There is no sulfur in this reaction. Does anyone know what has happened here?
- I believe the problem was that these sulfur and water reactions had been cut off from their subject and verb ("Carbon reacts...") by several intervening sentences, so it didn't seem to make sense in this Old revision of Carbon. I deleted it thinking it was a non-sequitur, and now restored it with repaired grammar. --MadeOfAtoms (talk) 10:35, 15 June 2021 (UTC)
Why are we using (s) and (g) here? This is not interesting in a chemical reaction.
control the carbon content of steel: Fe3O4 + 4 C(s) → 3 Fe(s) + 4 CO(g)

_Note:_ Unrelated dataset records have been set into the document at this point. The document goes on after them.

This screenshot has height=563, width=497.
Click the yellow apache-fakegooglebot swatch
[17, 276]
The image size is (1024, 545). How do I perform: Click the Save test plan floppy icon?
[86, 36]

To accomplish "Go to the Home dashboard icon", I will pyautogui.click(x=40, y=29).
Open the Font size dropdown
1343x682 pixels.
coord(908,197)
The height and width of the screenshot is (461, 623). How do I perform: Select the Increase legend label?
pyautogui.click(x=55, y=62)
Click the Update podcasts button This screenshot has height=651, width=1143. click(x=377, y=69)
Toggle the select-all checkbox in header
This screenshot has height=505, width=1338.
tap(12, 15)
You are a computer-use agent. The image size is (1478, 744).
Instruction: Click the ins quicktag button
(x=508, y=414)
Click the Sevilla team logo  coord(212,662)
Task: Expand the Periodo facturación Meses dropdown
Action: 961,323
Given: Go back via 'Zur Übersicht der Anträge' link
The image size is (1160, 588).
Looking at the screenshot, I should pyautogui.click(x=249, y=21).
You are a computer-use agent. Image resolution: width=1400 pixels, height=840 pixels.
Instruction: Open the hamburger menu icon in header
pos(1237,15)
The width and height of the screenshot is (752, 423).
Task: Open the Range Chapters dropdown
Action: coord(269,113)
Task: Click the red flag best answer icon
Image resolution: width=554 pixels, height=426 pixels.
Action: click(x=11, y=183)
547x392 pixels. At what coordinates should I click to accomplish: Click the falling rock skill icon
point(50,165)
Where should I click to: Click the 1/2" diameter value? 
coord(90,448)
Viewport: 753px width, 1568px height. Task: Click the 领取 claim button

In this reaction, iron is molten, not solid (s). Fe3O4 does not have (s). I suggest we just drop these phase (state) designations in these equations. This is the first in about 30 pages where they appear. Consensus?
Regarding removed text
I just removed the sentence "In July 2020, astronomers reported evidence that carbon was formed mainly in white dwarf stars, particularly those bigger than two solar masses." from the section on Occurrence. This section cited an Inverse article and the journal article that said Inverse article itself cites.
However, the sentence is not supported by the journal article (it essentially parrots the Inverse article, which is a gross misinterpretation).
Most of the carbon in the universe is in white dwarf stars. This is basic knowledge of astrophysics and uncontested. However, this carbon is not relevant to things such as planetary formation and the composition of new stars; it is confined in the white dwarf essentially permanently. Thus, astrophysicists often talk of the sources of carbon in the interstellar medium - i.e., that not locked in remnants. As carbon is only formed in stars, this translates to the various ways that stars can shed material enriched in carbon - the main contributors to this are the stellar wind of dying AGB stars (which will eventually leave behind white dwarfs, but are not yet such), and core-collapse supernovae. White dwarfs can shed material into space via type Ia supernovae; however, this is not thought to be a major contribution to carbon abundance in the ISM.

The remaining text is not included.